* About this exercise: This task calls for copying every line of the records that includes the word "button".

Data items
+ + +

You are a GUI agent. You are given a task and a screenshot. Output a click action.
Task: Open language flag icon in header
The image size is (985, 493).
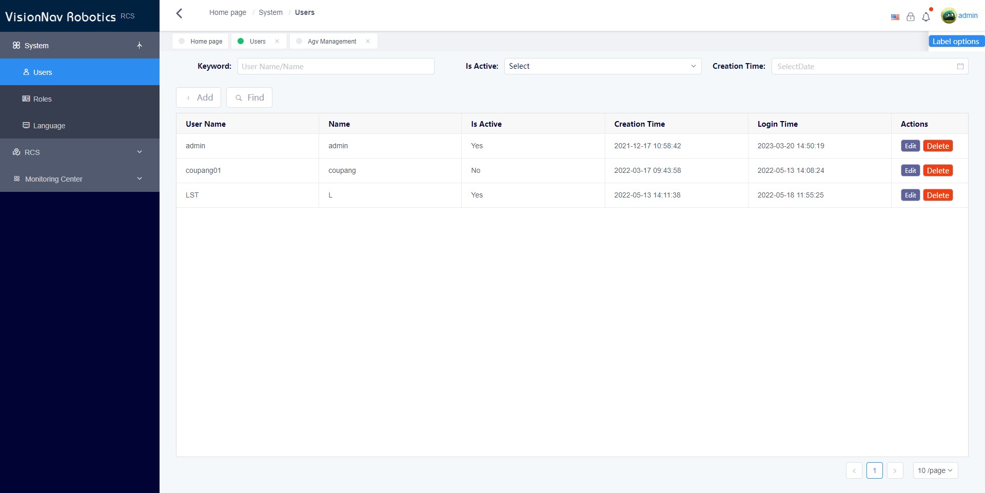click(x=895, y=17)
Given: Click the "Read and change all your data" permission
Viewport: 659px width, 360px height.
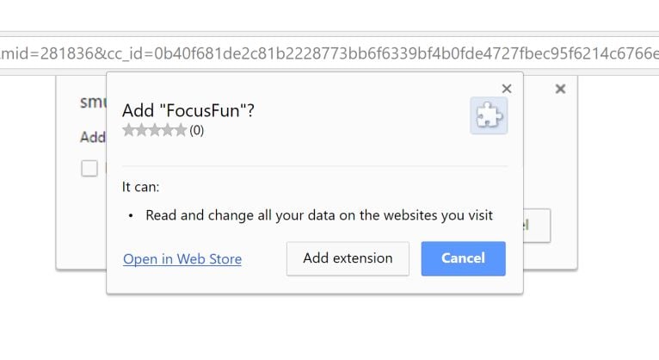Looking at the screenshot, I should point(319,215).
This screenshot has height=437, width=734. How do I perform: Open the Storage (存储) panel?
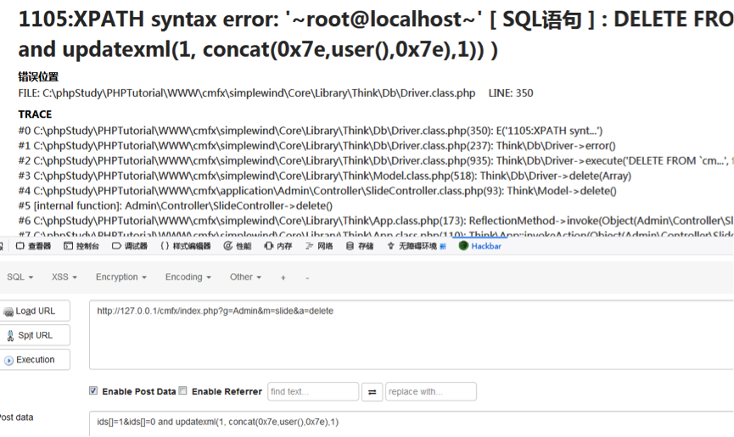point(360,246)
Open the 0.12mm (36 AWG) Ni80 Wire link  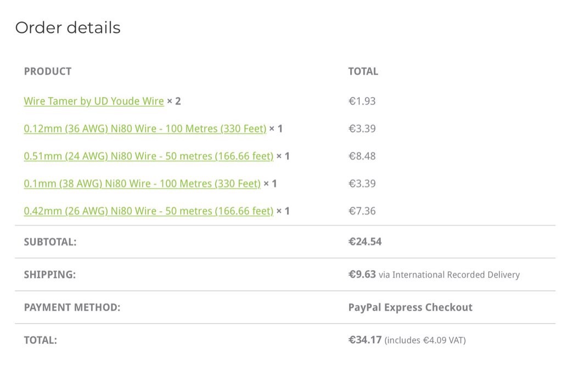point(145,129)
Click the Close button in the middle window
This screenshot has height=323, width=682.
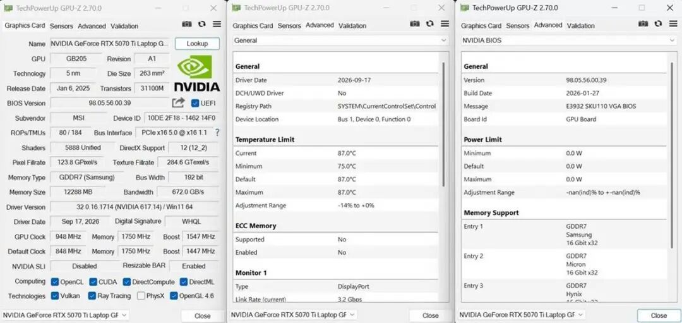[430, 315]
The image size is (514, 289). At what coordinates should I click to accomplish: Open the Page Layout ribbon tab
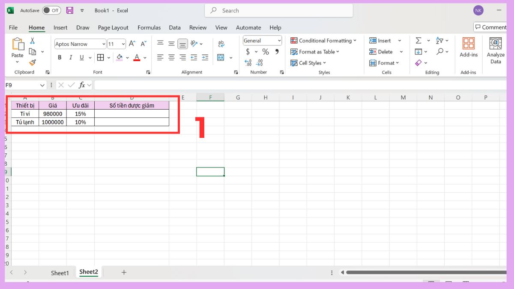(x=113, y=27)
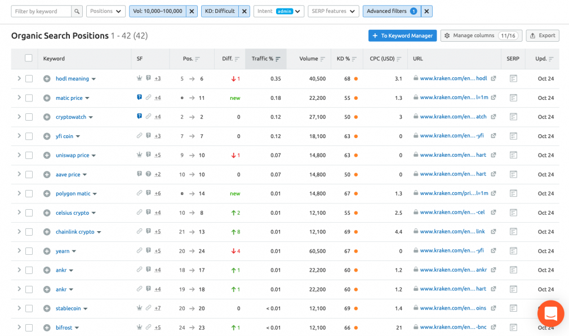The image size is (569, 336).
Task: Add matic price via plus icon
Action: point(47,98)
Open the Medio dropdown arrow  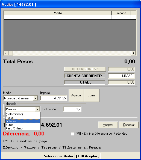click(35, 98)
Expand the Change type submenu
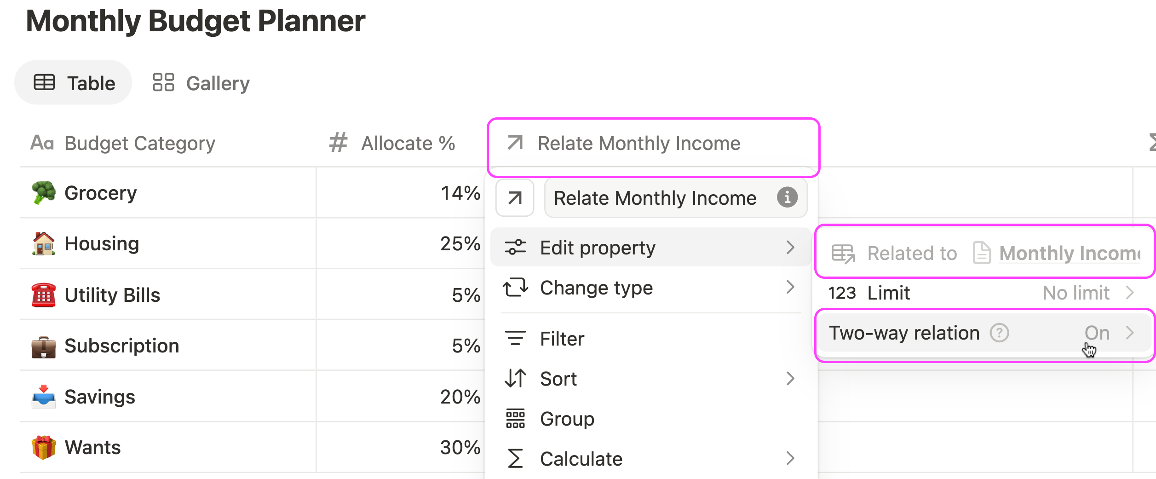Image resolution: width=1156 pixels, height=479 pixels. coord(650,288)
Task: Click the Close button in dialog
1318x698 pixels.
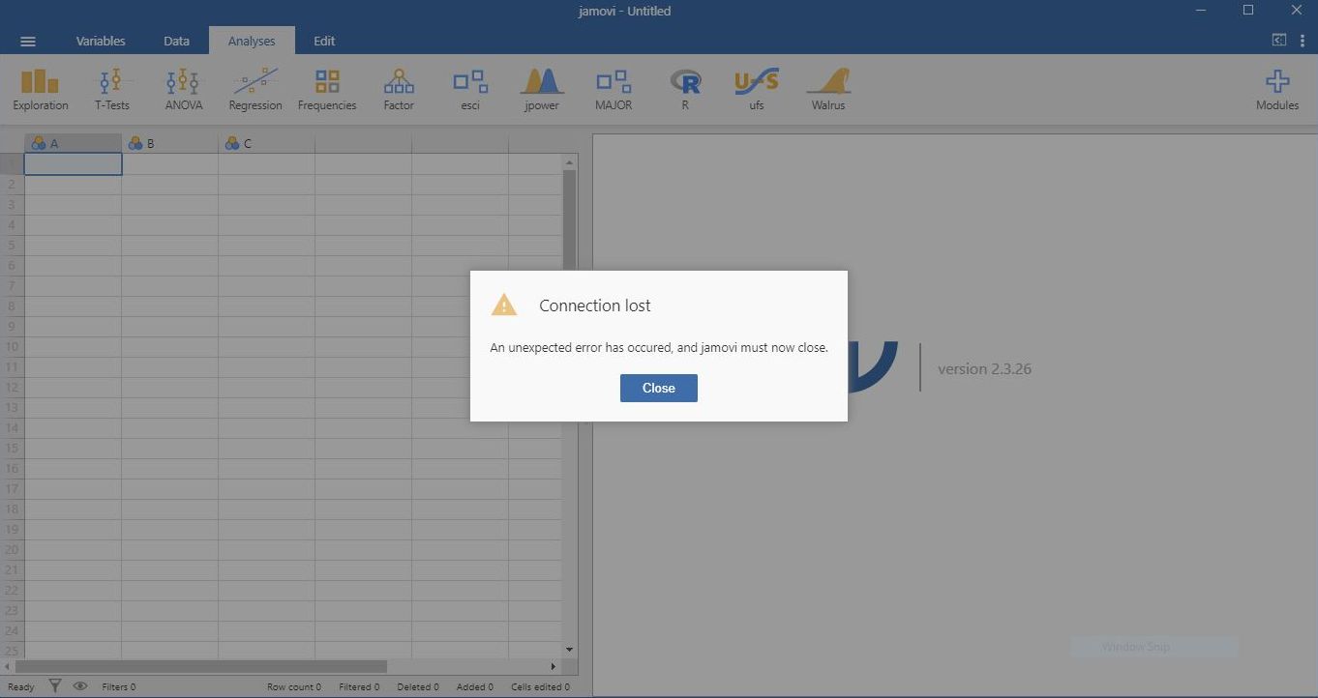Action: click(658, 388)
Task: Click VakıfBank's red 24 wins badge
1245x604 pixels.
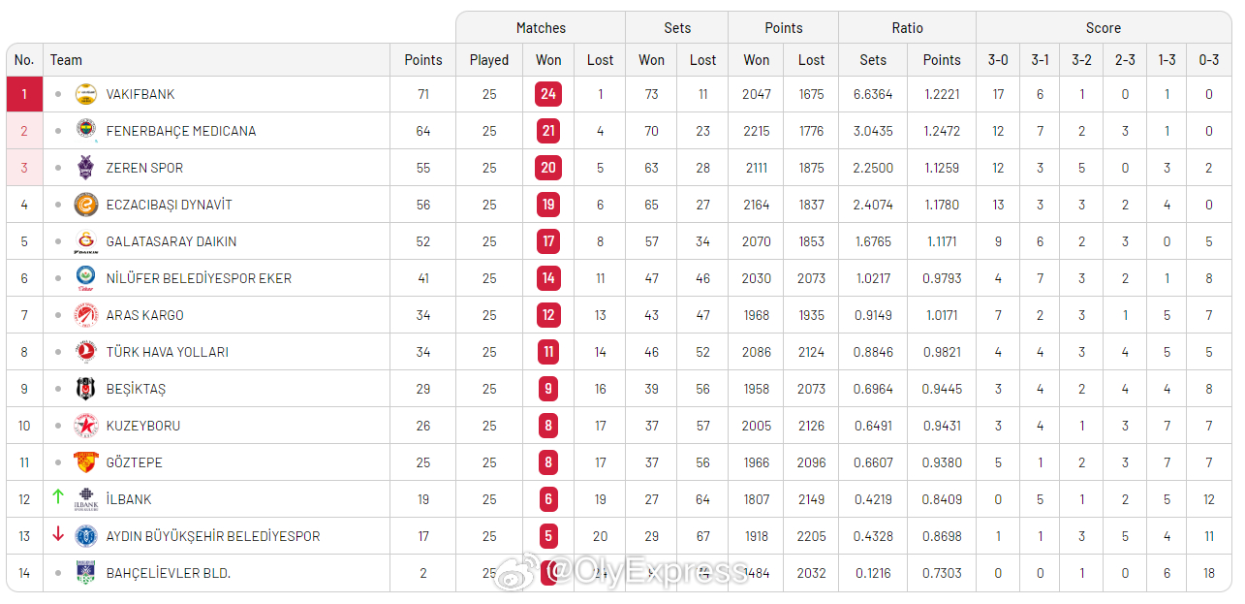Action: pyautogui.click(x=548, y=94)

+ + +

* Exercise answer:
Click the Close button in the middle window
Task: Click the Close button in dialog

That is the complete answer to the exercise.